Me marcho de Tuy y es como si me marchase de Australia Occidental, esa tierra a la que mis padres estuvieron a punto de emigrar antes de que yo naciera. El barco de mi historia personal eligió otro puerto. Pero creo que ahora te entiendo mejor. La libertad de los hombres no es un regalo, no se consigue solo con oraciones y buenos sentimientos. Hay que arremangarse, hay que cavar la tierra, y defender lo justo contra tu tiempo y la evidencia. Hay que dar lo mejor de uno mismo siempre, incluso a pesar de uno mismo y su escepticismo. Cada semilla es una posibilidad.
Algún día visitaré tu sueño. Dejaré las playas de Byron Bay, los festivales literarios, los encuentros profesionales. Quiero sentarme cerca del Índico, quiero escuchar el didgeridoo y una partitura que nazca de tu piano, de tus utopías de hombre moderno fuera de tu tiempo. Tal vez aprenda a ver que las cosas están cambiando en esta tierra
lejana que hiciste tuya. Porque los hombres como tú no tienen principio ni fin. Están ahora y siempre en el espíritu del alma humana.
Ya casi hacia el final, te imagino a tus 86 años, en ese monasterio de Roma, escribiendo hasta el final tus memorias para seguir viviendo de algún modo en Australia, con los tuyos, los que siempre sentiste más cercanos. Te veo mirando por la ventana de tu pequeña celda y me acuerdo de una puesta de sol en Bendigo. Llovía y la lluvia me hizo sentir lejos, muy lejos de casa.
Quiero creer que fuiste feliz cuando ya no eras cuerpo y tus restos regresaron en calma a Nueva Nursia. Como esos árboles que se mecen en Tuy, hijos también robados, mestizos que cuando sopla el viento mecen sus copas como si quisieran volver a casa, al otro lado del océano y de la Historia.
● ● ● ● ● ● ●
» Enunciado escrito 1
Extrae del fragmento sobre Tuy y Australia el pasaje que va desde "Algún día visitaré" hasta "del alma humana.", ambos incluidos.
» Enunciado escrito 2
Según el fragmento sobre Tuy y Australia, ¿adónde regresaron los restos de la persona a quien se dirige el texto?
Las líneas no tienen ningún papel en esta parte.

» Información mostrada
● ● ● ● ● ● ●
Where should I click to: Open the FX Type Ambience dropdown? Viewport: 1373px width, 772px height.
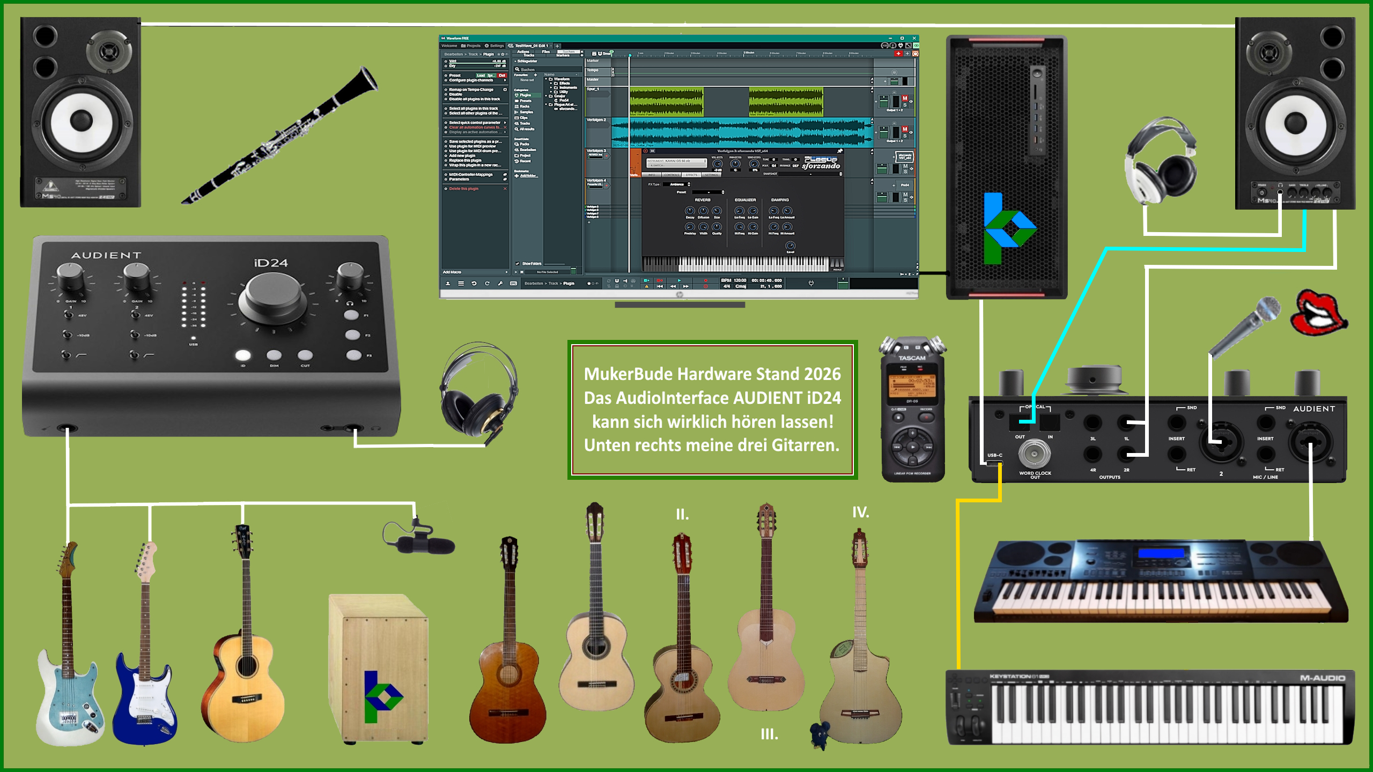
● ● ● ● ● ● ●
» Solución escrita 1
Algún día visitaré tu sueño. Dejaré las playas de Byron Bay, los festivales literarios, los encuentros profesionales. Quiero sentarme cerca del Índico, quiero escuchar el didgeridoo y una partitura que nazca de tu piano, de tus utopías de hombre moderno fuera de tu tiempo. Tal vez aprenda a ver que las cosas están cambiando en esta tierra
lejana que hiciste tuya. Porque los hombres como tú no tienen principio ni fin. Están ahora y siempre en el espíritu del alma humana.

» Solución escrita 2
Regresaron a Nueva Nursia.